This is typical example of how wide area is of acupuncture domain, including ophthalmic pathology. A young female patient came to our office with swollen, protruded, watering red left eye. She was crying with tears flowing on face due to agonising pain in her eye. Her left eye deviated to right causing squint. She was not able to move her eye ball to left. She had double vision, seeing double images as both eye balls were in differ direction.
She was investigated by MRI CT Scan and other examination by neurologists, ophthalmologists and neurosurgeon. History examination and going through her reports, showed that she was having 6th nerve palsy of left eye. She had consulted number of ophthalmologists, neurologist and others for agonies that she was going through for more than a month. The pain persisted in spite of treatment she had taken.

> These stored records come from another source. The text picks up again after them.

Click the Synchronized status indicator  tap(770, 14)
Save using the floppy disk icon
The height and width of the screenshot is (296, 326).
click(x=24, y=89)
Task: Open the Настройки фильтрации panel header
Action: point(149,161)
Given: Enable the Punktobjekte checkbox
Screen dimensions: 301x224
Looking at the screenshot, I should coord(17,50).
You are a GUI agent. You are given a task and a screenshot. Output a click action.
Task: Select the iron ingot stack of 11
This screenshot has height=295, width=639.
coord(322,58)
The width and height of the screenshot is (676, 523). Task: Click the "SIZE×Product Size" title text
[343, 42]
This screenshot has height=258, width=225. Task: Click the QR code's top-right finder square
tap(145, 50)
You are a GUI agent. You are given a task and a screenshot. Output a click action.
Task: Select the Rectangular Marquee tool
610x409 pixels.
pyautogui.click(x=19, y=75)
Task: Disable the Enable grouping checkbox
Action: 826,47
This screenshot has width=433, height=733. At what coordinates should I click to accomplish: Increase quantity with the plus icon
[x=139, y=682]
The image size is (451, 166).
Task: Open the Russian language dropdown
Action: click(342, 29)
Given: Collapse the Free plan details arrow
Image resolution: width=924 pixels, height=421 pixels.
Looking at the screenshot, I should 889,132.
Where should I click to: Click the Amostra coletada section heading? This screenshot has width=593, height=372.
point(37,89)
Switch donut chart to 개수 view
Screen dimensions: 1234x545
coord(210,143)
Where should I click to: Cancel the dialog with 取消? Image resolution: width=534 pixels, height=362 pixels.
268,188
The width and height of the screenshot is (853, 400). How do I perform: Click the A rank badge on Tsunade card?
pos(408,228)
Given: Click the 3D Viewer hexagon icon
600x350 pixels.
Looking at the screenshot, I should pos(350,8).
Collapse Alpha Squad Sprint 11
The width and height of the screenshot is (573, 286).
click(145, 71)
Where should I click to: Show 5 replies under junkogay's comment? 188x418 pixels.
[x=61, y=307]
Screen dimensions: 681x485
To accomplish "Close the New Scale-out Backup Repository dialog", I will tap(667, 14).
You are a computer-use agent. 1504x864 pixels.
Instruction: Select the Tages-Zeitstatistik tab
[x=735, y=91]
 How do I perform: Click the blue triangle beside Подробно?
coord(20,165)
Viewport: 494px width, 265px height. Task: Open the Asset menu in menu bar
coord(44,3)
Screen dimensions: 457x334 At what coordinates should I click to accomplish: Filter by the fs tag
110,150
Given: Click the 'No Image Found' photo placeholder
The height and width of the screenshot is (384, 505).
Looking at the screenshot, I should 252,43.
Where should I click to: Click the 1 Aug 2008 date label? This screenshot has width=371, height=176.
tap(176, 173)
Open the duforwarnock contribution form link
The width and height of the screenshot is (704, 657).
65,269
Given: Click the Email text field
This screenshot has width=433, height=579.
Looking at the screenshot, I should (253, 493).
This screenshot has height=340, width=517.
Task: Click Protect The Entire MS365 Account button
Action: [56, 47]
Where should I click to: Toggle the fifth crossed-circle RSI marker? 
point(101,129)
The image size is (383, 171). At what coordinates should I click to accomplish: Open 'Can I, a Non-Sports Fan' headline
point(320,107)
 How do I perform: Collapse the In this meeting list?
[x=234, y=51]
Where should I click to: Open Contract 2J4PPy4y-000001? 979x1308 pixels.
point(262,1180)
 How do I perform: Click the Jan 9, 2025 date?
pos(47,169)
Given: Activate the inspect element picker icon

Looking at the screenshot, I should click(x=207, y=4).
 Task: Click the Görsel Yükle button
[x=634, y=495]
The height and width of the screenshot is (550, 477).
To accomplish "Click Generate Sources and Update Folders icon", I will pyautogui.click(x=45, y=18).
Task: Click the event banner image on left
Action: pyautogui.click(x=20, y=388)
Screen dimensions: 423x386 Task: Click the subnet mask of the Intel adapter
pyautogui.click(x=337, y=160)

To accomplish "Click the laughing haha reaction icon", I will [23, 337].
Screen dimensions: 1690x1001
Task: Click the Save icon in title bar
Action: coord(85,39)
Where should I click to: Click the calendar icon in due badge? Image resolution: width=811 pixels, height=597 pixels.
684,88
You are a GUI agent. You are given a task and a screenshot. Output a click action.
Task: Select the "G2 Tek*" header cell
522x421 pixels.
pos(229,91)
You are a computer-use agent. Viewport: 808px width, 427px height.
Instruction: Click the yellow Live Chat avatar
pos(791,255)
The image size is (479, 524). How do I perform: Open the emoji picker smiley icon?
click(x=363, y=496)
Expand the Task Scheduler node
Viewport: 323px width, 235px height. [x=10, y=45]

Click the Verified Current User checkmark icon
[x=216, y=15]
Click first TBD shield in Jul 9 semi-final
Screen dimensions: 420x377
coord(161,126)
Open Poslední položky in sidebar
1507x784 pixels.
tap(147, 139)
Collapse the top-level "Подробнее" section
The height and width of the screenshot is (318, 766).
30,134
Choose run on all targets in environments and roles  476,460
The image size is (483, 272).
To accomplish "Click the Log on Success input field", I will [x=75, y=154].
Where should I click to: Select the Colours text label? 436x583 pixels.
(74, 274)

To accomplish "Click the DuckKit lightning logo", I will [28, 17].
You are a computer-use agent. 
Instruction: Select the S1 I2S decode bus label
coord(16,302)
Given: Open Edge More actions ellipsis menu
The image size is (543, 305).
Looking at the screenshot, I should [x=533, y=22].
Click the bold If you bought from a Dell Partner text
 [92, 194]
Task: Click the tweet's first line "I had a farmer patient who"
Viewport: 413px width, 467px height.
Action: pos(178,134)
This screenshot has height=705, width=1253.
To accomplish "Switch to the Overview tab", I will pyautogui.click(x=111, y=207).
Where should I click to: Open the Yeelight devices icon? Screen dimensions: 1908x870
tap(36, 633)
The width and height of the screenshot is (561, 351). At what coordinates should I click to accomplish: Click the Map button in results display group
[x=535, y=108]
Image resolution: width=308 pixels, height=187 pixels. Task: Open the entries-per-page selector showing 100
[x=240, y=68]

There is no prescribed acupuncture treatment for such condition, especially when all concerned specialist had failed. However since she was in sever agony we had decided to give try. We concluded that sixth nerve palsy seemed to be due to raised pressure inside skull causing extra-ocular pressure causing eyeball to protrude. The pressure was itself was responsible eye pain. Inflammation and oedema inside skull
also cause of sixth nerve palsy. The core problem was extra ocular pressure due to inflammation and oedema at posterior surface of eye ball.
Acupuncture has property of reducing inflammation. We treated her accordingly and in first treatment, her pain and other complaints were reduced by 50 %. Following her treatment for next fortnight all her problems were reduced by more than 75%. In next three months, her all complaints were resolved.
Such cases are not documented in literature, and boundaries of acupuncture therapy are still not fully explored.